He wants to stay on and, increasingly, it seems as though he and the board are trying to find the best way of selling the announcement to the fanbase, sections of which are beside themselves with frustration at the prospect of him continuing.

The timing is clearly not right to do it now and even Wenger suggested nothing would happen before Arsenal’s next game, which is after the international break at home to Manchester City on Sunday week.

The view from behind the scenes has been consistent – that the seemingly vast swath of fans across social media that would like to see Wenger go is not representative of the whole support. At West Brom there was one aeroplane that flew over the stadium trailing a banner that called for Wenger to go and another that said he should stay.

The club maintain no decision regarding Wenger has yet been taken. They also said, in a statement on 9 March, that they would reach that decision in a mutually agreeable fashion.

It seemed like an attempt by the board to combat the perception that Wenger – and Wenger alone – will decide what happens.

Wenger has problems wherever he looks. Alexis Sánchez is expected to leave in the summer, having grown increasingly frustrated at the club, while Mesut Özil is expected to link up with Germany on Monday, despite having missed the West Brom game with a hamstring injury.

Arsenal insist that, although Özil started the final training session before the match on Friday, he was unable to complete it because of the muscle problem.
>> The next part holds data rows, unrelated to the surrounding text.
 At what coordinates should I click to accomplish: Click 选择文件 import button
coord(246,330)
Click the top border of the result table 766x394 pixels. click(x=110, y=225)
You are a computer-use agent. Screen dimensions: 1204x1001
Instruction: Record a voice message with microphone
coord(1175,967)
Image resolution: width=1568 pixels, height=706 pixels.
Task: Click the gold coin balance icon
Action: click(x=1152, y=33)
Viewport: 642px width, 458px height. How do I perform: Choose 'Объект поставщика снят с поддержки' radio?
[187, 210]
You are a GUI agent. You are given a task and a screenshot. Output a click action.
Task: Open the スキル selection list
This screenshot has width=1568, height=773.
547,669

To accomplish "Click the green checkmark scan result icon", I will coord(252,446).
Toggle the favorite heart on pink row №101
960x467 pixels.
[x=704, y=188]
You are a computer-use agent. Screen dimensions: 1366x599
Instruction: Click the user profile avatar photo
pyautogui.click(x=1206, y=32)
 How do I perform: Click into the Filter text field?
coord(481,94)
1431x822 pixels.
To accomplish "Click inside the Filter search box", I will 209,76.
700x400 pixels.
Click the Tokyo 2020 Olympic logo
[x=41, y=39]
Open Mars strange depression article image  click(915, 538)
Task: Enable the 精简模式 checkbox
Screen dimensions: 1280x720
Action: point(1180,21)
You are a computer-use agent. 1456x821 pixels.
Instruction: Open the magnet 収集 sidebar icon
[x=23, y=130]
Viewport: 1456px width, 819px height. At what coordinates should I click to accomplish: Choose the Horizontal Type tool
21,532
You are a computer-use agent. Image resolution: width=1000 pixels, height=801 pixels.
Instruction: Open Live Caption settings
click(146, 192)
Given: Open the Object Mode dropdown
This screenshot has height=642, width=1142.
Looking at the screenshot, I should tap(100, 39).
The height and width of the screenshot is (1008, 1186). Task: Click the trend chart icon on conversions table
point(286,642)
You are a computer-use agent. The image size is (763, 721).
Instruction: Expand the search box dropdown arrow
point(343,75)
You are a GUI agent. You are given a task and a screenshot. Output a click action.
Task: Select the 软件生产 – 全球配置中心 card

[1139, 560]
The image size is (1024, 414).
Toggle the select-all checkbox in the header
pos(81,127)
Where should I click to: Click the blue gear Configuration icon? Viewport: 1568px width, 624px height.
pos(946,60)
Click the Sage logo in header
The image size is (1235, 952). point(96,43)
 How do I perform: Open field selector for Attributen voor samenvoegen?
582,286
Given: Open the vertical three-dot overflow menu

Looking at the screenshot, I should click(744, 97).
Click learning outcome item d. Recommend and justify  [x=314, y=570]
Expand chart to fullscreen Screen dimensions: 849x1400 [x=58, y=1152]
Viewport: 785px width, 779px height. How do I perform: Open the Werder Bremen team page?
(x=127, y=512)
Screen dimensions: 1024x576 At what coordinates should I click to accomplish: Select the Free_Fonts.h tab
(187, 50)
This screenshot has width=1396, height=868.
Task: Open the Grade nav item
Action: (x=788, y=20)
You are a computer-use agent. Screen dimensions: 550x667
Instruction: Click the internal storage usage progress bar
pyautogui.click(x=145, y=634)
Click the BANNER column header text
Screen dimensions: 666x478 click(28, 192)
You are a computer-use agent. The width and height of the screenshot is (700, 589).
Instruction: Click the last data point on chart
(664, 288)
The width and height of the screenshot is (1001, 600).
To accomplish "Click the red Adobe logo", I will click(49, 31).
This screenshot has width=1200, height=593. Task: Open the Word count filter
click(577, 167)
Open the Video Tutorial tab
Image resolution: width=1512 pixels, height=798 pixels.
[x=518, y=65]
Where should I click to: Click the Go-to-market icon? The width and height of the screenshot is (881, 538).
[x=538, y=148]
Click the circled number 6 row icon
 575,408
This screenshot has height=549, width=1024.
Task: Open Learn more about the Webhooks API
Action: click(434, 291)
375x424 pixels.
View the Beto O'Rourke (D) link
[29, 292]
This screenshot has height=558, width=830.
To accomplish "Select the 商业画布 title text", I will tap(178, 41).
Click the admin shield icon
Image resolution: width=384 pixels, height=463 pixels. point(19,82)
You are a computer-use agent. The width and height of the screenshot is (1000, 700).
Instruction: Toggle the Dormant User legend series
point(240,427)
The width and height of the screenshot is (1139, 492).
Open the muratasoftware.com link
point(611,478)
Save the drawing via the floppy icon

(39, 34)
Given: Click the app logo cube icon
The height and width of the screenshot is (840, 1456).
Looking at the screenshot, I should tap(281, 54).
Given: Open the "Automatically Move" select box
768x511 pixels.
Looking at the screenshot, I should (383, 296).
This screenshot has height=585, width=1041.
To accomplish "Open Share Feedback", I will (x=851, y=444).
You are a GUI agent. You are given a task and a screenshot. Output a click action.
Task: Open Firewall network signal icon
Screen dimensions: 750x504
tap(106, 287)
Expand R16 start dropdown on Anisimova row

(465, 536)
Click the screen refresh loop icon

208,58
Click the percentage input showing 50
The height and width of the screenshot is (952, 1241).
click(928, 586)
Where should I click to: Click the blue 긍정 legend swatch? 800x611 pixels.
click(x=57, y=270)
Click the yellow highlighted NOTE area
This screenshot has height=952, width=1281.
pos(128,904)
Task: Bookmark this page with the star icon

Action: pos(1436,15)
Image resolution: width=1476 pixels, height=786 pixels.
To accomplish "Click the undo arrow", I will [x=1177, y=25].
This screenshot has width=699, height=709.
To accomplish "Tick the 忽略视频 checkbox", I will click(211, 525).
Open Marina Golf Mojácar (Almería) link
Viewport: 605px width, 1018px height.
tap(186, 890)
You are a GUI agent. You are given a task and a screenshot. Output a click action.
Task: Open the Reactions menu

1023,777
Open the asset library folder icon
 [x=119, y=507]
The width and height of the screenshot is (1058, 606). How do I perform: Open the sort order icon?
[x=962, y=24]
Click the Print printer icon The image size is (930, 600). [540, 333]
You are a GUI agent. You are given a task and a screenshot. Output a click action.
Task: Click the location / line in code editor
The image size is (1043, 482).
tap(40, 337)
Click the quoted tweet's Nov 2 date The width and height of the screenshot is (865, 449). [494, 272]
Özil also missed the defeat at Liverpool on 4 March.

Arsenal are threatened by the possibility of missing out on a top-four finish for the first time since Wenger came to the club in 1996 but he said that his future would not hinge on whether they qualified for the Champions League or not.

“It will not necessarily be linked with that because I’ve done the top four 20 times,” he said.

“It’s more … it’s not that. I take a bigger perspective. It’s not the last result that will decide what I will do.”